A former special education teacher at Chicago Public Schools has been charged with sexually assaulting an 8th-grade boy who was her student according to the Chicago Tribune.
33-year-old Sara Damyan turned herself in on Monday morning after learning she was charged with criminal sexual assault of a victim between 13 and 17. According to prosecutors the boy was not in Damyan’s class but attended the school where she worked.
Prosecutors revealed that in their investigation they uncovered that Damyan allegedly offered to tutor the boy after school. There were other students she offered to tutor as well and she reportedly would offer her cell phone number to them. She also allegedly provided marijuana to the boy. The Chicago Board of Education launched an investigation after someone reported that abuse may be occurring in March of 2019, which led the school to remove Damyan from her position.
The investigation uncovered roughly 12,000 communications between Damyan and the boy. Most of these were text messages except for about 100 phone calls. The investigation also uncovered evidence that Damyan invited the boy to her home on the 2400 block of North Kedzie Avenue where she sexually assaulted him while watching a movie.
On Friday a judge ordered Damyan to be held on a $150,000 bond.
Attorney Commentator Brian Kent has represented numerous victims in teacher sex abuse cases. He has helped victims get the compensation that they deserve in civil lawsuits. He offered us the following commentary on the legal options for victims to recover damages in a civil lawsuit:
“Because of the proximity to children, and the high level of trust that the position is given, many sexual predators will apply for teaching positions at schools. Because of this increased risk, schools must implement safety measures to protect students against these predators.”

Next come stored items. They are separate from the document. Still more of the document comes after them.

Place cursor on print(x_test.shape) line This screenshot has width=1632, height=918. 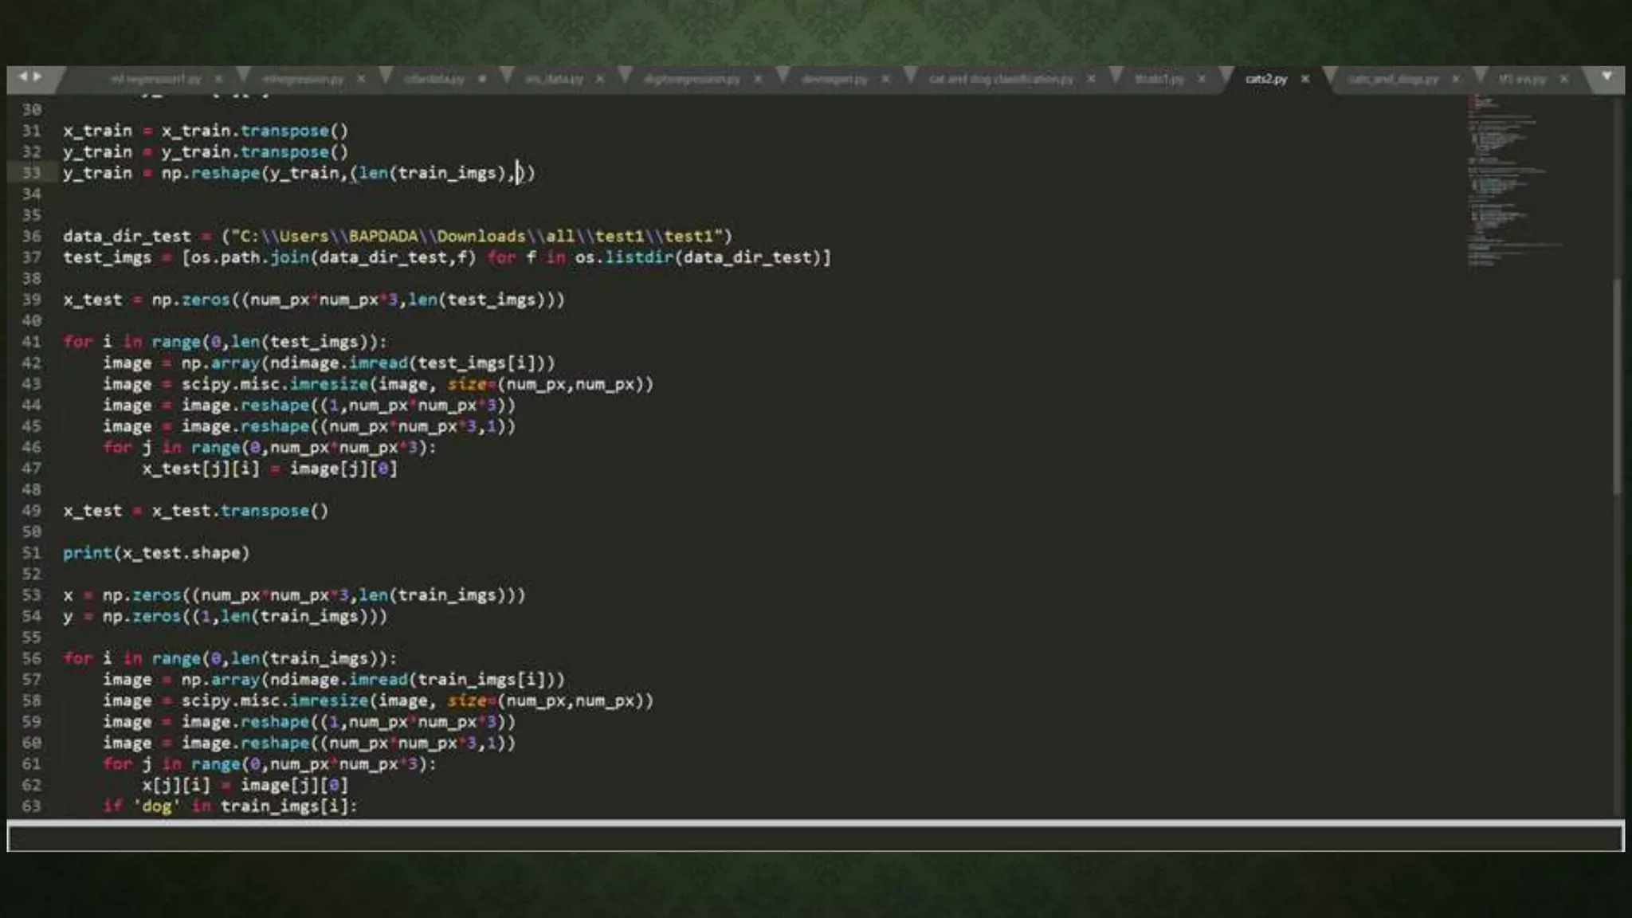pos(156,553)
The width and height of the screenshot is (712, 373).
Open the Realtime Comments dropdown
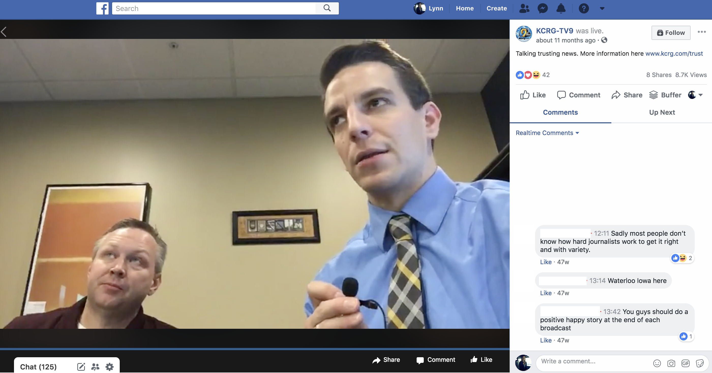click(x=547, y=133)
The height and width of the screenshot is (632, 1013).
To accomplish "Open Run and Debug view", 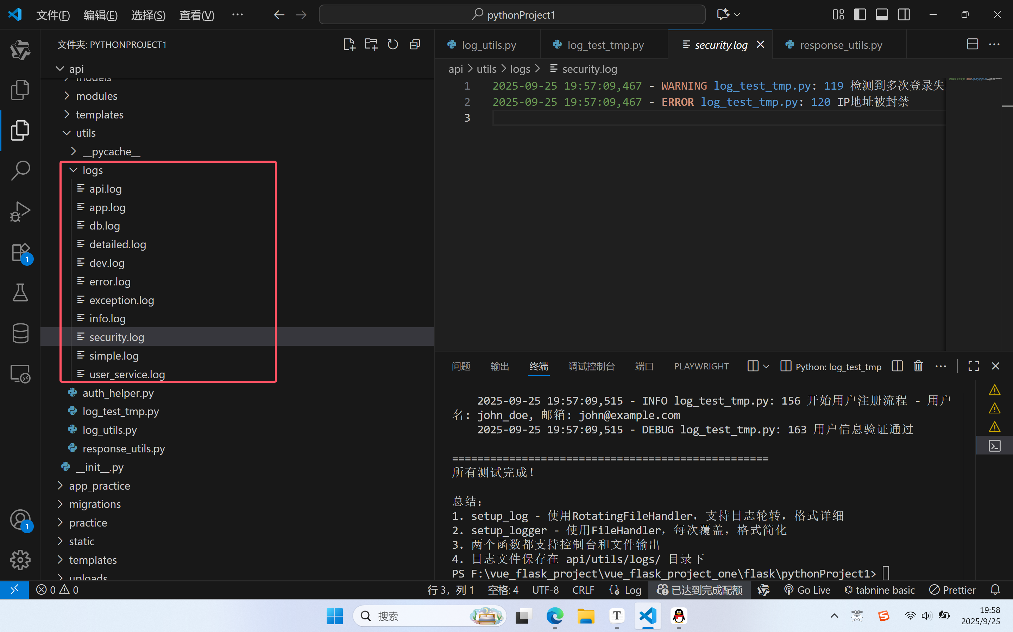I will pyautogui.click(x=20, y=211).
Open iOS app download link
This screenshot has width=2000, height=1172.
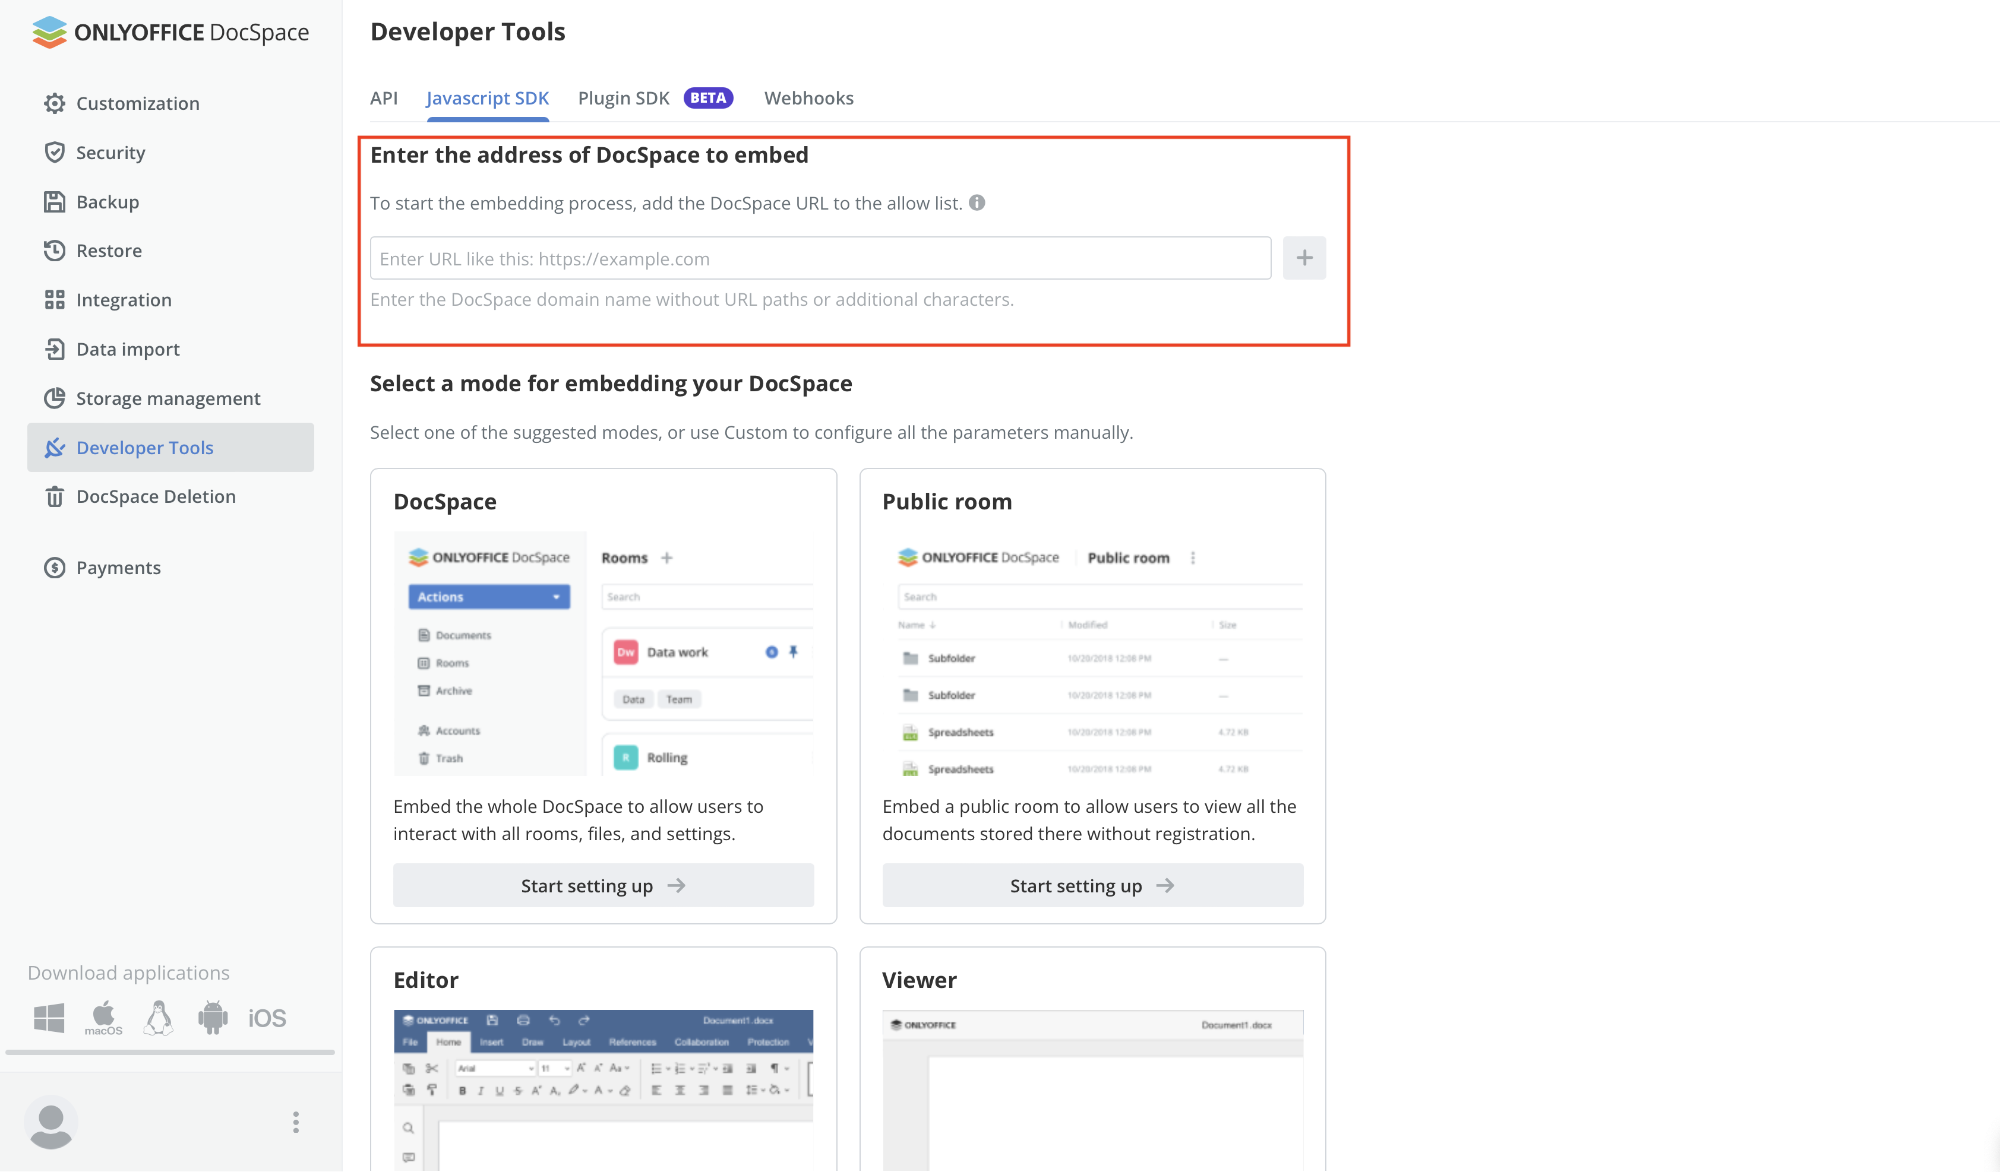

I asked Brian to elaborate on what some of these safety measures could be:
“Measures to protect against sexual predators can take many different forms. Some may be aimed at preventing sexual predators from gaining employment in the first place such as extensive background checks or psychological testing. Others may attempt to make it easier to report such as having an easy-to-use reporting system, or encouraging students to report suspicious activity.”
“If schools have none of these safety measures or have other issues such as ignoring student claims, the schools may be held liable for negligence in a civil lawsuit. I encourage anyone who thinks they may have a claim to review the laws in their state and what constitutes negligence. If they believe their school acted negligently they may be able to sue for damages.”